> [Görev] Altın Koza haberinde "20altinkozaAdana’da Büyükşehir Belediyesi" sözcüklerinin geçtiği yerden başlayın, "halkla buluşacağını söyledi." sözcüklerinden sonra durun. Aradaki metni hiç değiştirmeden kopyalayın.

> [Sayfa]

---

Altın Koza 16 Eylül’de başlıyor
Manşet Haber 12.09.2013 02:25:00 0

Altın Koza 16 Eylül’de başlıyor

Altın Koza 16 Eylül’de başlıyor

20altinkozaAdana’da Büyükşehir Belediyesi tarafından düzenlenen 20. Altın Koza Film Festivali’nin 16 Eylül tarihinde başlayacağı açıklandı.

Büyükşehir Belediye Başkan  Vekili  Zihni Aldırmaz, Seyhan Oteli’nde Altın Koza Film Festivali Sinema Programları Koordinatörü Kadir Beycioğlu, Altın Koza Festivali Genel Koordinatörü Candan Yayın, Altın Koza A.Ş Başkan Vekili İsmail Timuçin ve Büyükşehir Belediyesi Kültür ve Sosyal İşler Daire Başkanı Ozan Aksu ile basın toplantısı düzenleyerek 16- 22 Eylül tarihleri arasında yapılacak 20. Altın Koza Film Festivali ile ilgili bilgi verdi.  Aldırmaz, 215 filmin 10 ayrı salonda 450 gösterimle ücretsiz olarak sinemaseverle buluşacağını, festivalin Ulusal Uzun Metraj Film Yarışması'nda 12 eserin yarışacağını, konser, atölye, sergi ve söyleşilerle festivalin renkleneceğini, Türk sinemasının önemli isimlerinin Adana’ya gelerek halkla buluşacağını söyledi.

---

> [Veri Bölümü]
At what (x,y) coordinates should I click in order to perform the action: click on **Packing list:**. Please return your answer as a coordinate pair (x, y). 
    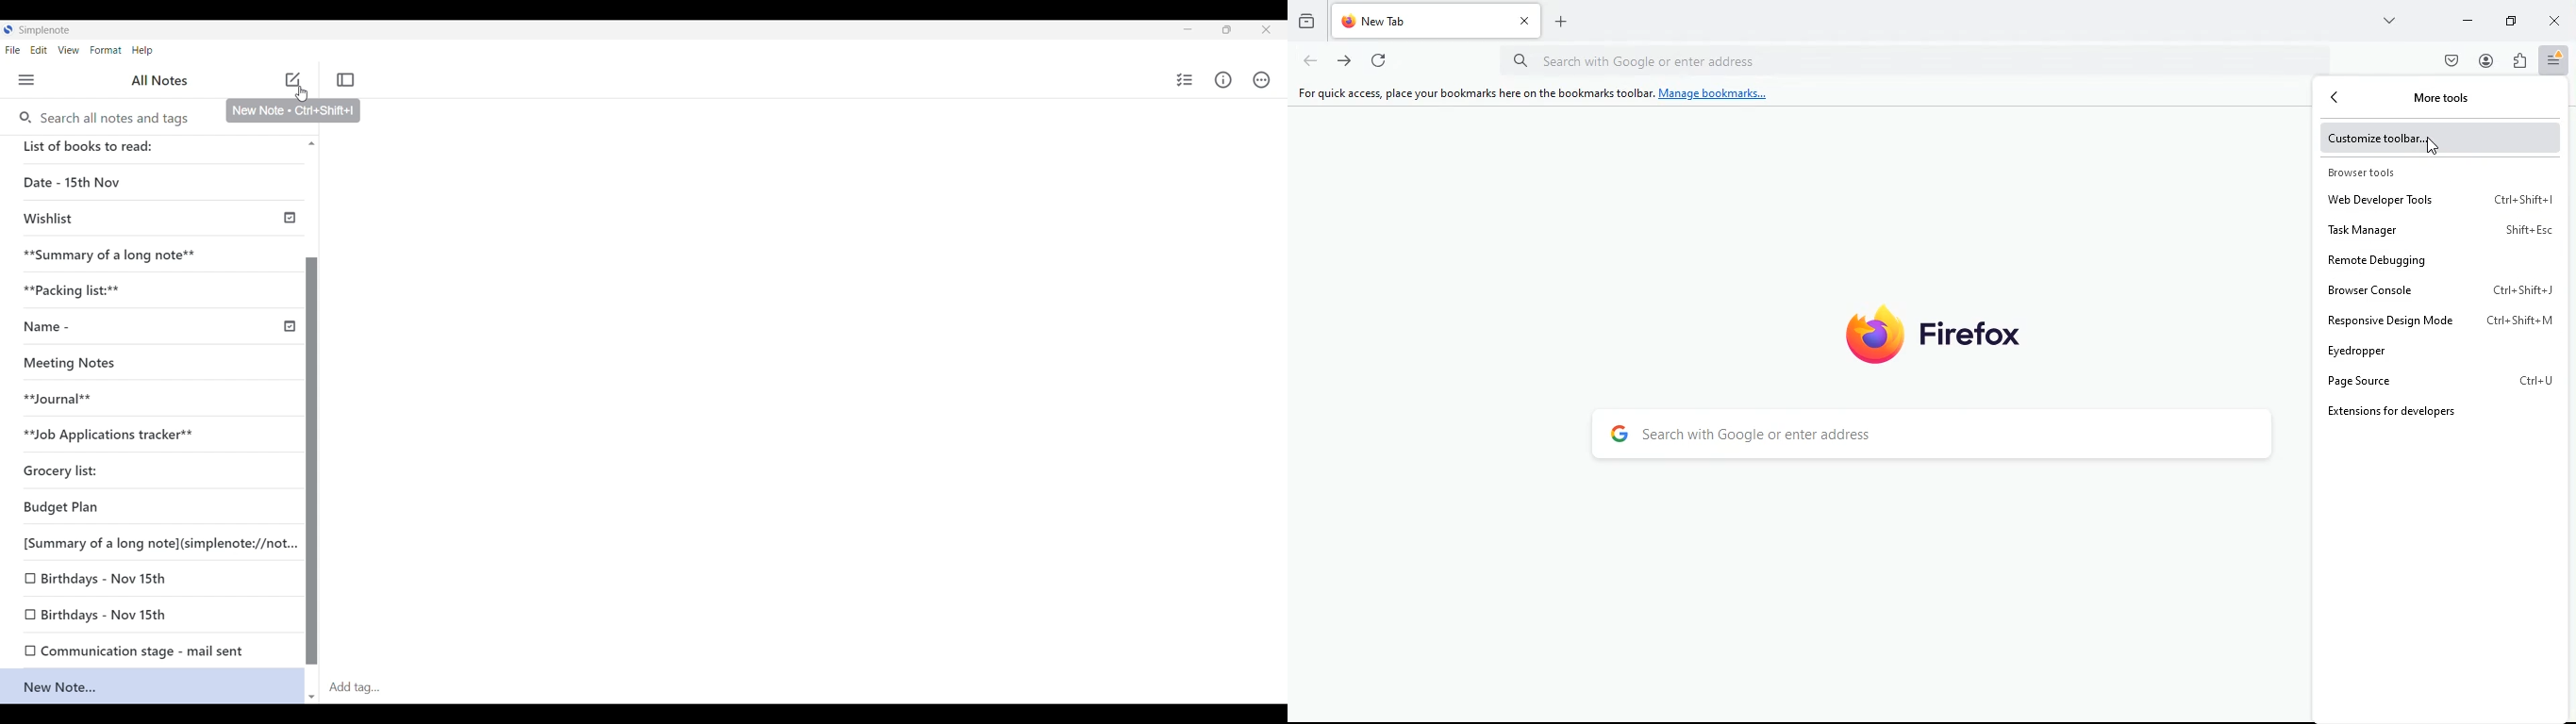
    Looking at the image, I should click on (135, 290).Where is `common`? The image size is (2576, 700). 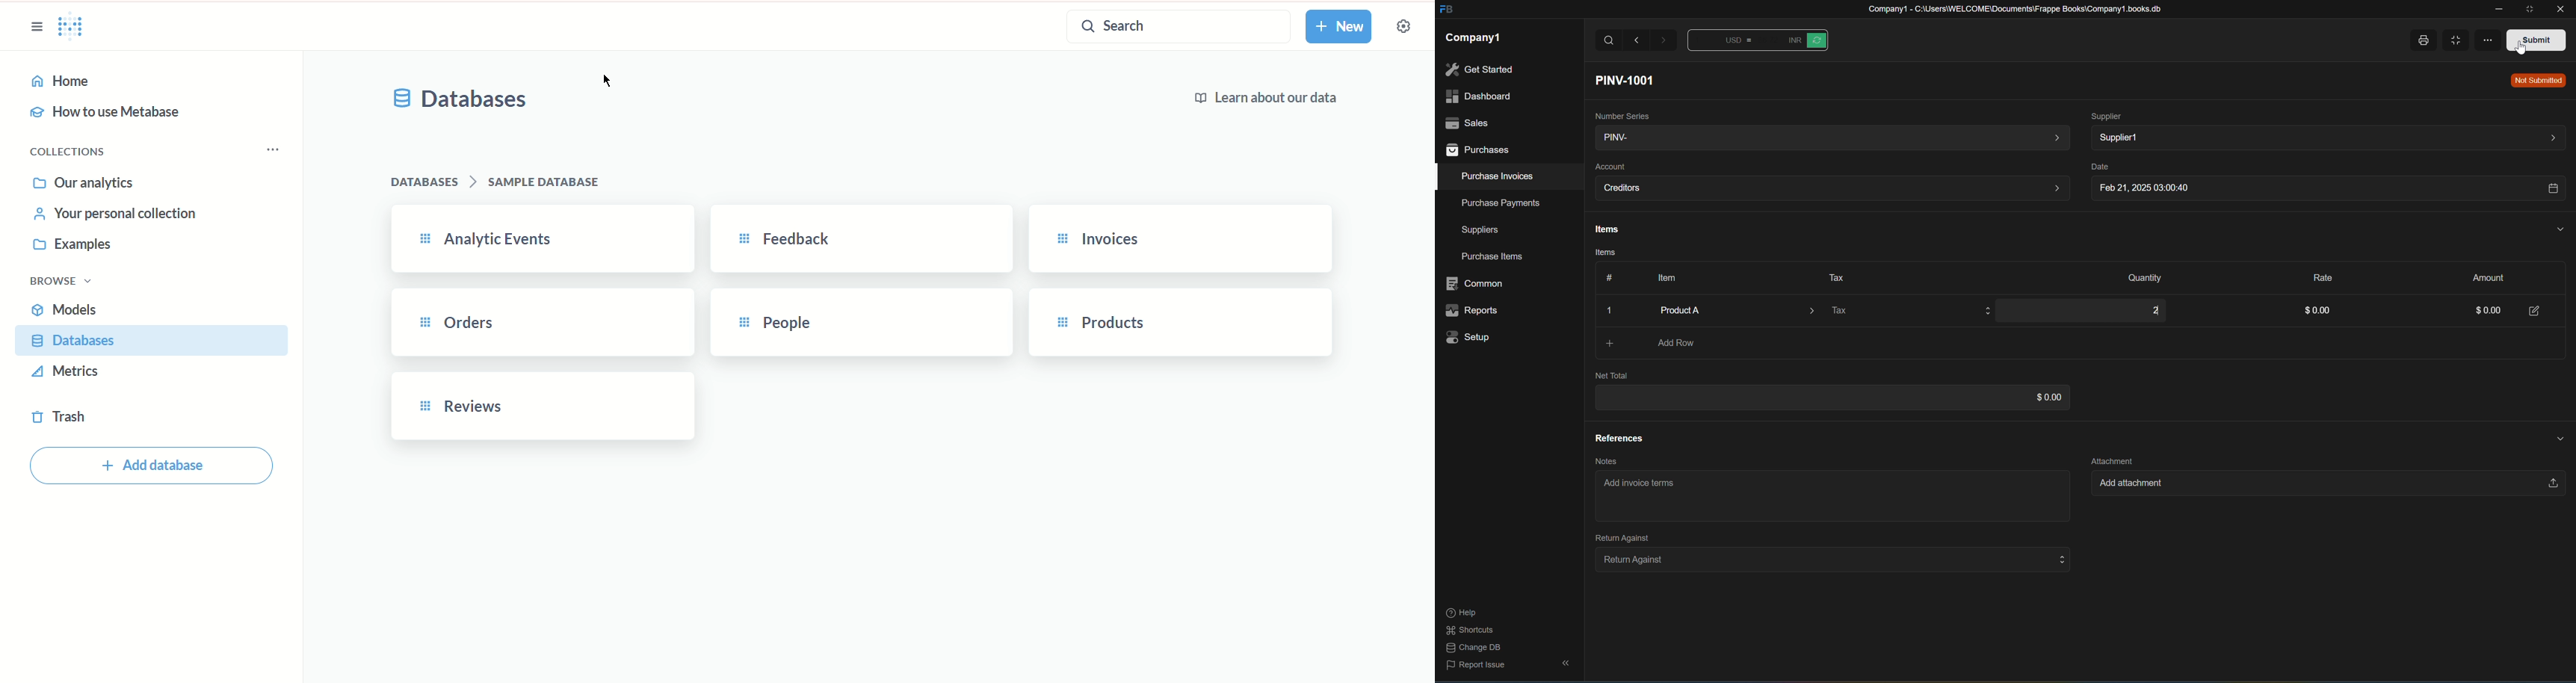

---

> [Yanıt]
20altinkozaAdana’da Büyükşehir Belediyesi tarafından düzenlenen 20. Altın Koza Film Festivali’nin 16 Eylül tarihinde başlayacağı açıklandı.

Büyükşehir Belediye Başkan  Vekili  Zihni Aldırmaz, Seyhan Oteli’nde Altın Koza Film Festivali Sinema Programları Koordinatörü Kadir Beycioğlu, Altın Koza Festivali Genel Koordinatörü Candan Yayın, Altın Koza A.Ş Başkan Vekili İsmail Timuçin ve Büyükşehir Belediyesi Kültür ve Sosyal İşler Daire Başkanı Ozan Aksu ile basın toplantısı düzenleyerek 16- 22 Eylül tarihleri arasında yapılacak 20. Altın Koza Film Festivali ile ilgili bilgi verdi.  Aldırmaz, 215 filmin 10 ayrı salonda 450 gösterimle ücretsiz olarak sinemaseverle buluşacağını, festivalin Ulusal Uzun Metraj Film Yarışması'nda 12 eserin yarışacağını, konser, atölye, sergi ve söyleşilerle festivalin renkleneceğini, Türk sinemasının önemli isimlerinin Adana’ya gelerek halkla buluşacağını söyledi.